Ceph rbd mirror force promote

willybong

Active Member
Apr 22, 2020
33
4
28
Hello everyone,

I’m currently setting up my first Ceph mirror configuration and have a few questions regarding its behavior.
For example, I’m uncertain about how to force-promote an image on my DR cluster (site-b) during the synchronization process.
From what I’ve read in the documentation, in a disaster scenario occurring during synchronization, a force-promote operation promotes the last snapshot received by the DR cluster. However, as noted:

"Since this mode is not as fine-grained as journaling, the complete delta between two snapshots will need to be synced prior to use during a failover scenario. Any partially applied set of deltas will be rolled back at the moment of failover."

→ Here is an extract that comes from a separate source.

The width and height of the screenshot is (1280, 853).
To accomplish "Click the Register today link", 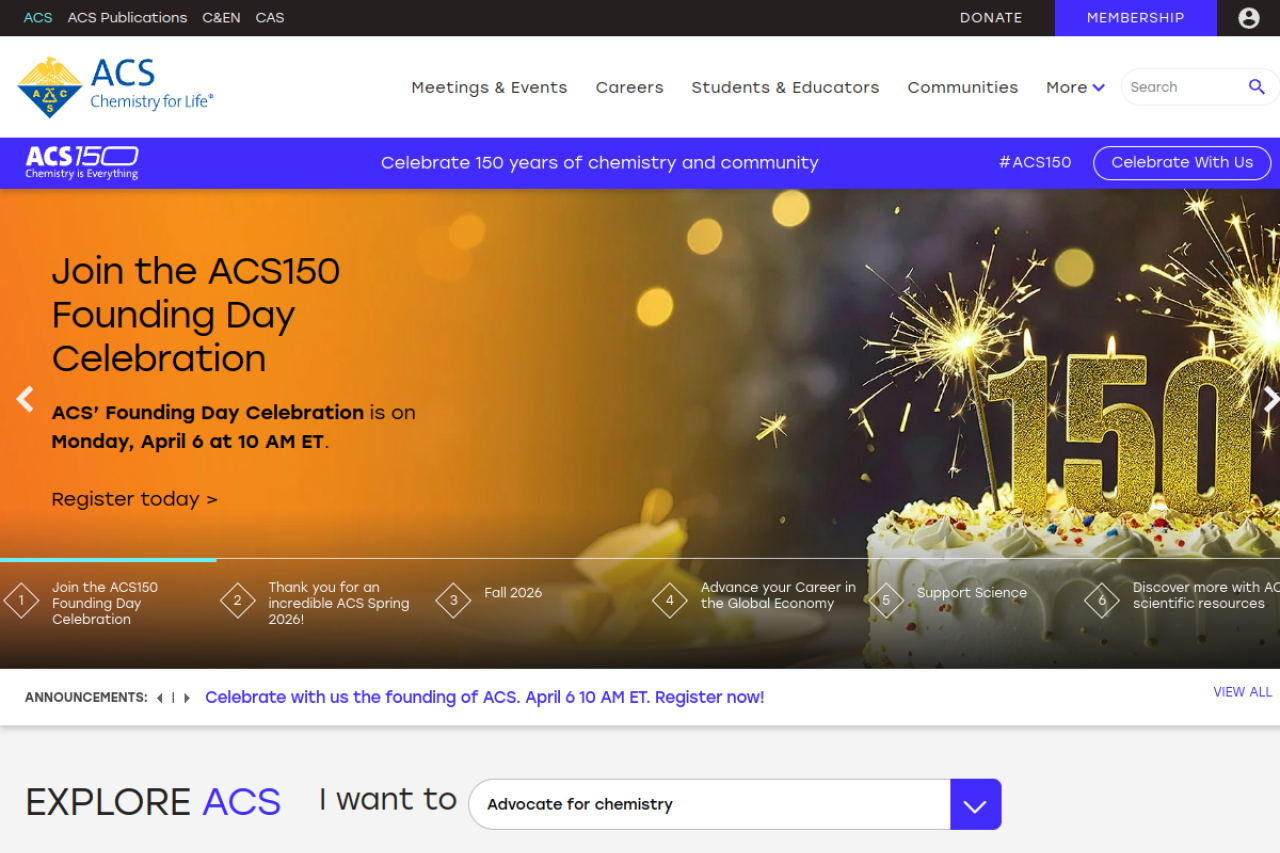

When I attempt to force-promote an image, I encounter the following error:

Code:
root@pve1-b:~# rbd mirror image promote ceph-pool/vm-103-disk-1 --force
2025-01-09T09:42:40.412+0100 7983d4e006c0 -1 librbd::mirror::snapshot::util:  can_create_primary_snapshot: cannot rollback
2025-01-09T09:42:40.412+0100 7983d4e006c0 -1 librbd::mirror::snapshot::PromoteRequest: 0x7983b0001d40 send: cannot promote
2025-01-09T09:42:40.412+0100 7983d4e006c0 -1 librbd::mirror::PromoteRequest: 0x7983b401a810 handle_promote: failed to promote image: (22) Invalid argument
rbd: error promoting image to primary
2025-01-09T09:42:40.412+0100 7983d84f1780 -1 librbd::api::Mirror: image_promote: failed to promote image

I’ve checked the snapshots on my DR cluster (site-b) and always see the latest snapshot of the image present there.

I have configured periodic snapshots to run every 3 minutes.
On the main cluster (site-a), I always retain the last 5 snapshots, while on the DR cluster (site-b), only the most recent snapshot is kept.
I assume that this latest snapshot is overwritten during the synchronization process

My main question is: How does Ceph handle promotion for an image when the data hasn’t been fully received on the DR cluster (site-b)?

Thank you!

Regards
 
Hi, we also have a Wiki page for Ceph Mirroring[0], if site A is still available, you first need to demote it:

Promote images on site B​

By promoting an image or a all images in a pool, we can tell Ceph that they are now the primary ones to be used. In a planned failover, we would first demote the images on site A before we promote the images on site B. In a recovery situation with site A down, we need to `--force` the promotion.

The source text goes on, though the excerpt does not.